City Council starts process to rename Lee Bridge and other Confederate memorials
Jeremy M. Lazarus | 6/25/2020, 6 p.m.
Legal tangles continue to block removal of state-owned statues honoring Confederate Robert E. Lee on Monument Avenue and in the State Capitol.
But Richmond City Council took the first step Monday night toward stripping the slavery-defending general’s name from a key bridge over the James River — the first legal step in removing Confederate symbols, names and memorials that litter the city.
In a unanimous vote, the council approved 5th District Councilwoman Stephanie A. Lynch’s resolution instructing Lenora Reid, the city’s interim chief administrative officer, to start a renaming process that would include the public.
Other steps could quickly follow.
Councilwoman Reva M. Trammell, 8th District, who is recuperating from an injury and did not participate, has submitted a renaming resolution for the portion of U.S. 1 in South Side known as Jefferson Davis Highway, in tribute to the former Confederate president.
That resolution is considered likely to pass on Monday, July 27. Ms. Trammell is calling for that stretch of road to be renamed Richmond Highway.

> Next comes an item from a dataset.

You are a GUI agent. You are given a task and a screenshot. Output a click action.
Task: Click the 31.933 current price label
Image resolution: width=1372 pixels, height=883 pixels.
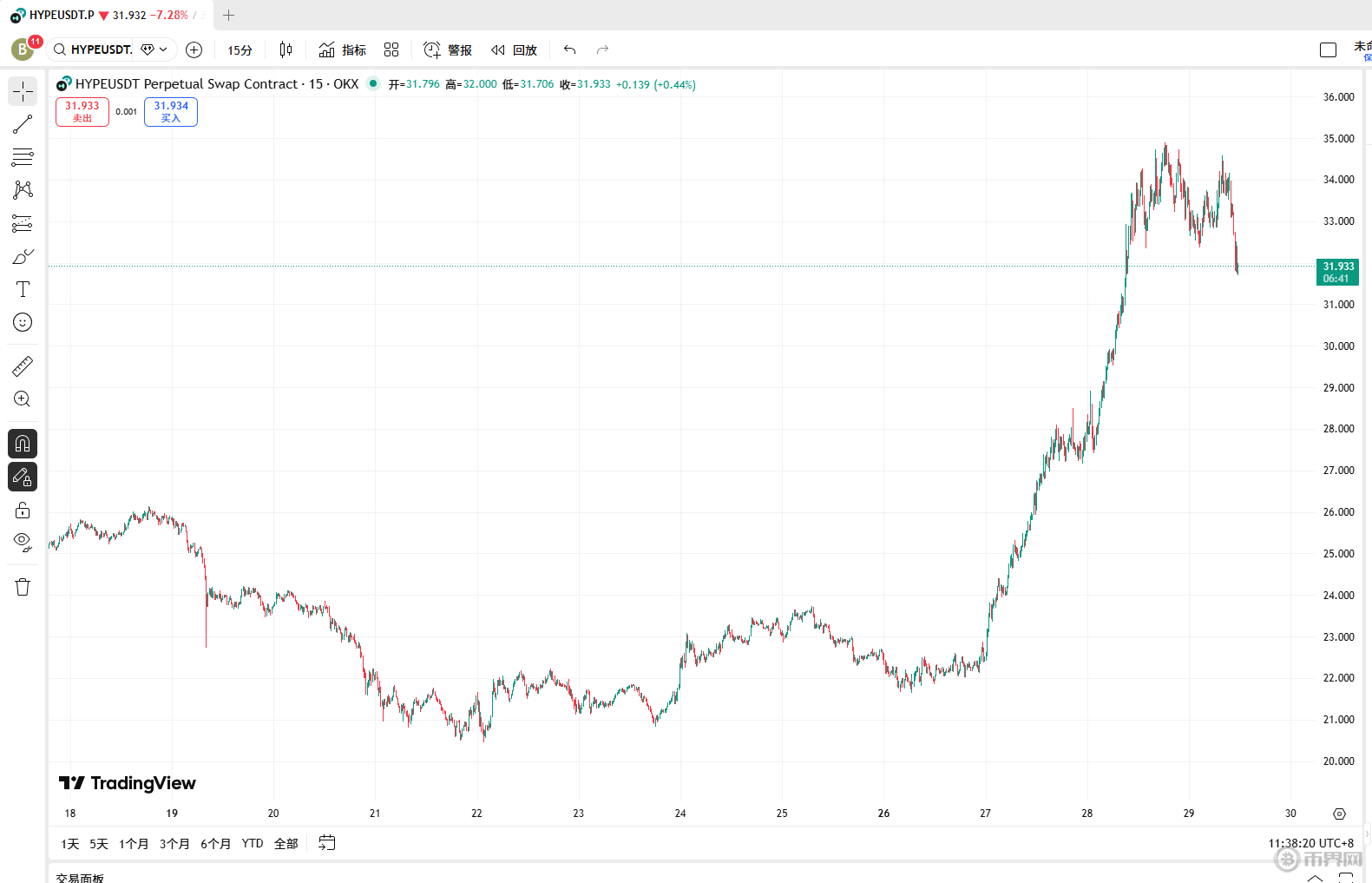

The council also is considering meeting at 12:01 a.m. Wednesday, July 1, to introduce legislation to remove the remaining Confederate statues the city owns. The late-night/early-morning meeting would come just a minute after a new state law goes into effect allowing local governments to take down such statues.
Councilman Michael J. Jones, 9th District, is teaming with Mayor Levar M. Stoney on the legislation.
Ahead of the legislation, Richmond protesters already have toppled three Confederate statues, including the Jefferson Davis statue on Monument Avenue.
Ms. Lynch said she has received calls from people urging elimination of Confederate names from public honor. She cited an African-American constituent who has always wondered why the city would name the bridge for a traitorous general. The bridge was dedicated to Gen. Lee when it opened in 1934, and the council made no move to rename it when a new bridge replaced it in 1989.
In other business, City Council authorized the Stoney administration to market the former Public Safety Building on 9th Street near City Hall.
The city hopes to issue requests for proposals from developers and plans to begin negotiations with a private group that proposes replacing the aging and decaying building with a 17-story, mixed-use, taxable development that would provide medical offices for Virginia Commonwealth University and space for two hotels to serve relatives of those undergoing treatment at the hospital.
Also, the council voted 6-1, with one abstention, to approve regulations for hotel- like short-term rentals of housing.
Dr. Jones abstained. Ms. Lynch cast the lone vote against the ordinance that allows homeowners to secure a permit to rent their primary residence to visitors. Ms. Lynch objected to the fact that investors who have bought homes and converted them to short-term rentals could be wiped out.
They could not legally operate such properties without obtaining a special use permit, city officials said.
By some estimates, as much as 80 percent of current short-term rentals are owned and managed by investors who have converted single-family homes.
Councilman Chris A. Hilbert, 3rd District, voted for the measure despite being disappointed that owners who rent their property would not have to pay transient lodge tax to the city as hotels and motels now do.